Gender Controlled Data Sets for XAI Research
The paper “GECOBench: A Gender-Controlled Text Dataset and Benchmark for Quantifying Biases in Explanations” introduces a novel dataset, GECO, to evaluate biases in AI explanations, specifically focusing on gender. The authors constructed the dataset with sentence pairs that differ only in gendered pronouns or names, enabling a controlled analysis of gender biases in AI-generated text. GECOBench, an accompanying benchmark, assesses different explainable AI (XAI) methods by measuring their ability to detect and mitigate biases within this context.
Algebraic Aggregation of Random Forests
In my paper, “CHIRPS: Explaining random forest classification”, I took an empirical approach to addressing model transparency by extracting rules that make Random Forest (RF) models more interpretable.
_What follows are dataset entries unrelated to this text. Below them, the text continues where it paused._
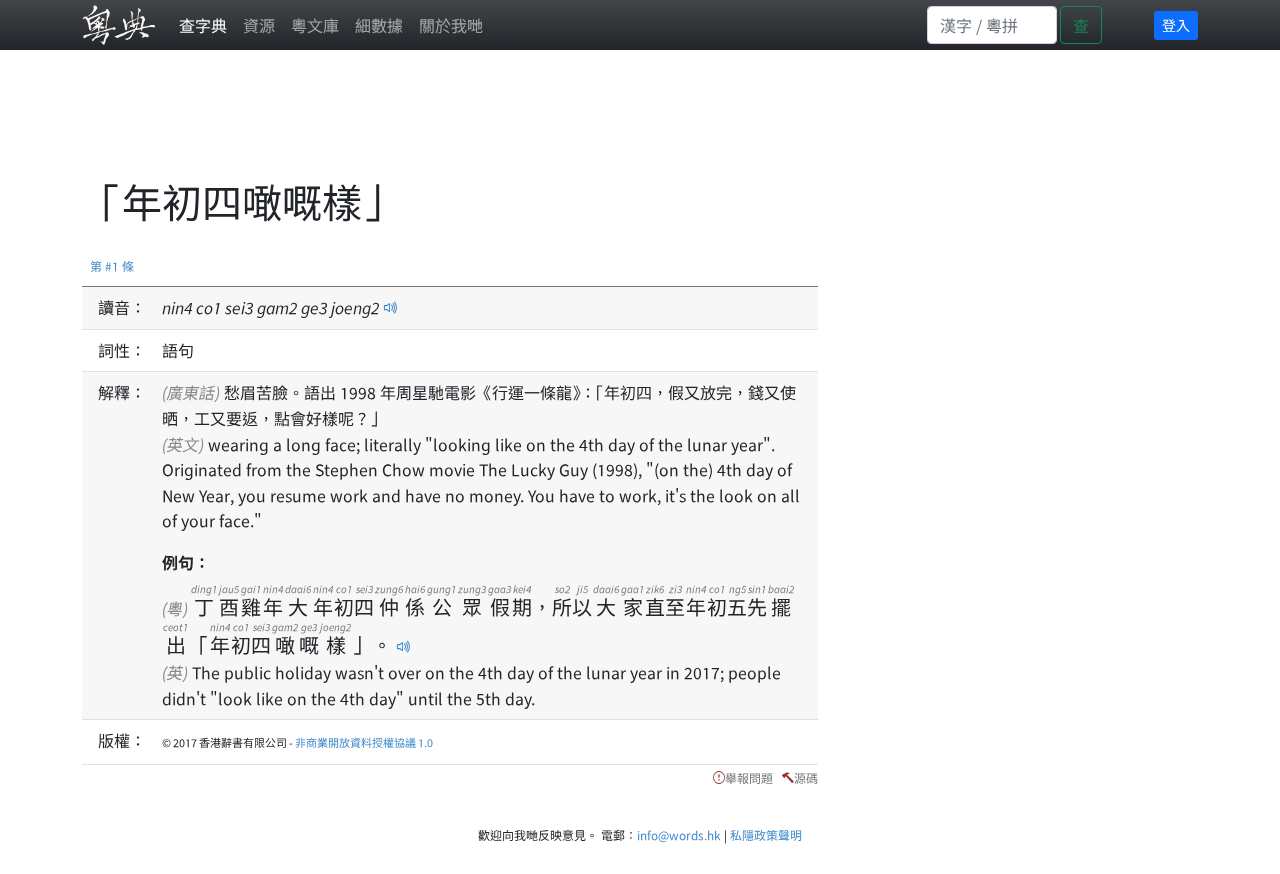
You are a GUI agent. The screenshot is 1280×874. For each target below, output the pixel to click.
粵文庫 (315, 25)
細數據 (379, 25)
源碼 (806, 777)
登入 (1176, 25)
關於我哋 (451, 25)
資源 (259, 25)
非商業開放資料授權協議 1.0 (364, 742)
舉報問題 (749, 777)
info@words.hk (679, 834)
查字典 (203, 25)
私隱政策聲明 (766, 834)
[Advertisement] (446, 125)
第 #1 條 (112, 265)
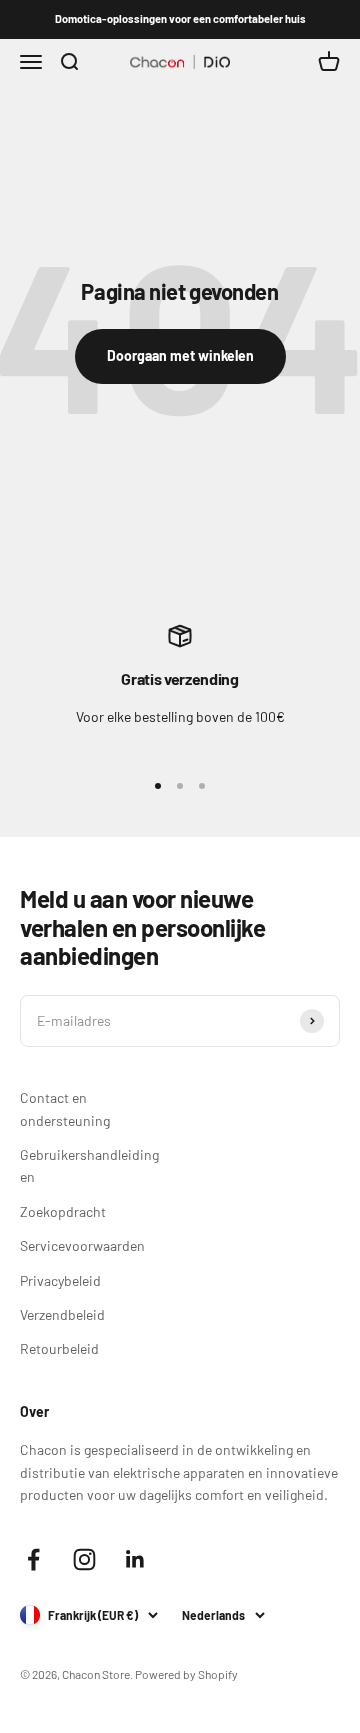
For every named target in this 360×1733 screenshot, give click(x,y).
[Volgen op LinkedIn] (135, 1559)
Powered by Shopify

Importantly, this was done without sacrificing the high levels of accuracy achieved by the high-performing RF models. The recently published “Algebraic aggregation of random forests: towards explainability and rapid evaluation” by Gossen and Steffen provides a theoretical counterpart, offering essential proofs and a mathematical framework for achieving explainability with RF models.
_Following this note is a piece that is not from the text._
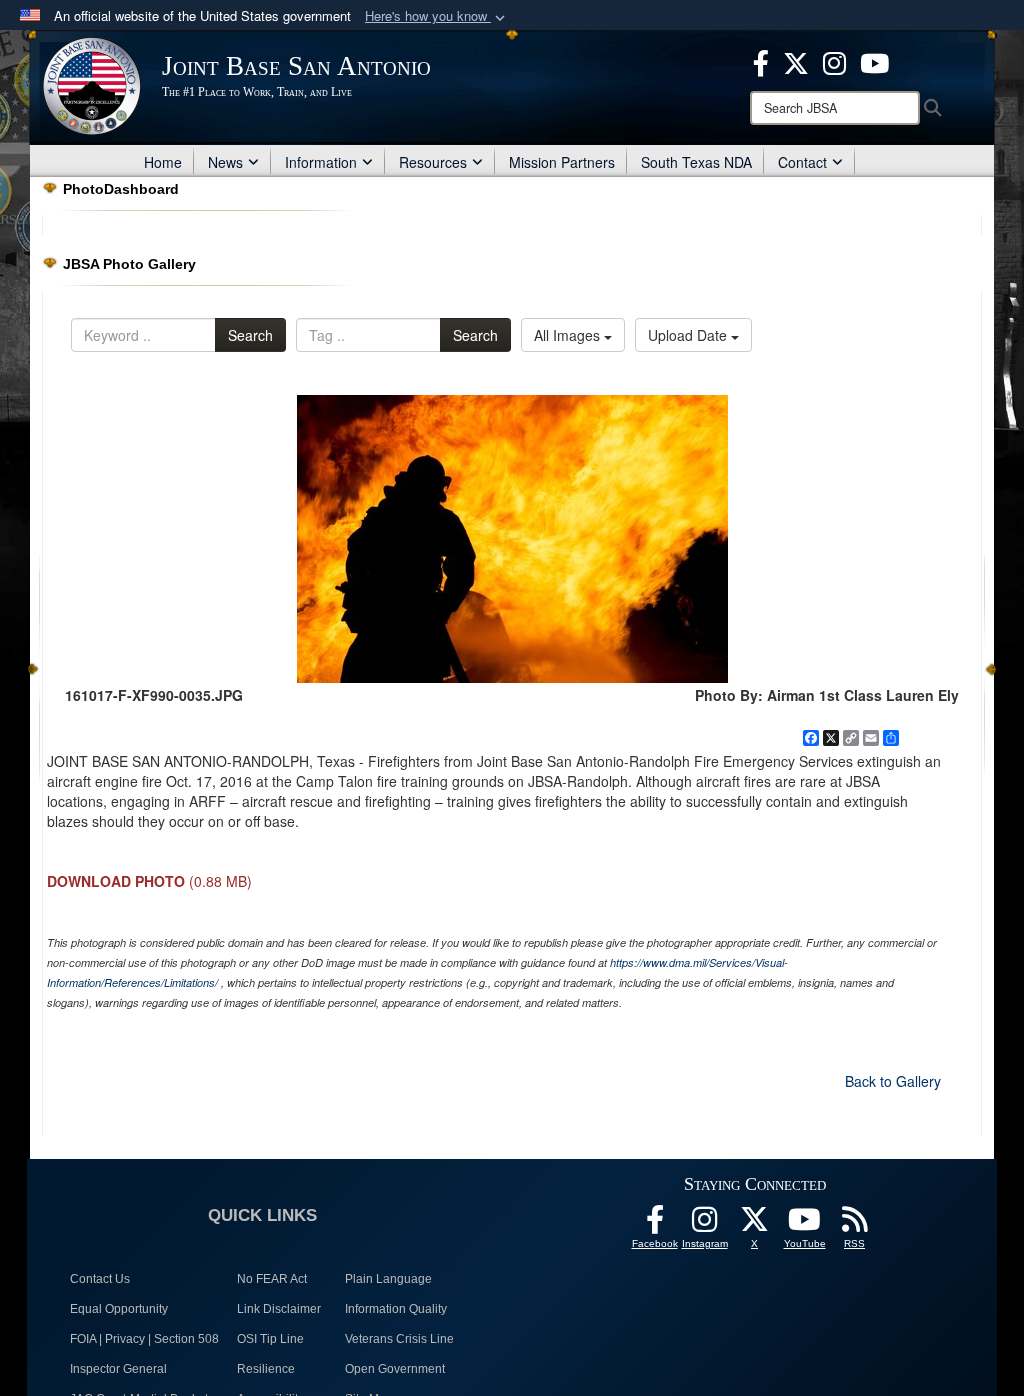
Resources (433, 162)
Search (250, 335)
Explaining Random Forests with Representative Trees
The paper “Can’t see the forest for the trees: Analyzing groves to explain random forests” explores a novel take on model-specific explanations, as outlined in my own research (e.g. you can look at “CHIRPS: Explaining random forest classification” as a reference). This new paper by Szepannek and von Holt seeks to make Random Forests (RF) more interpretable. RF are notoriously hard to explain due to their complexity and these novel methods works well for both classification and regression, which is a very useful extension to the field.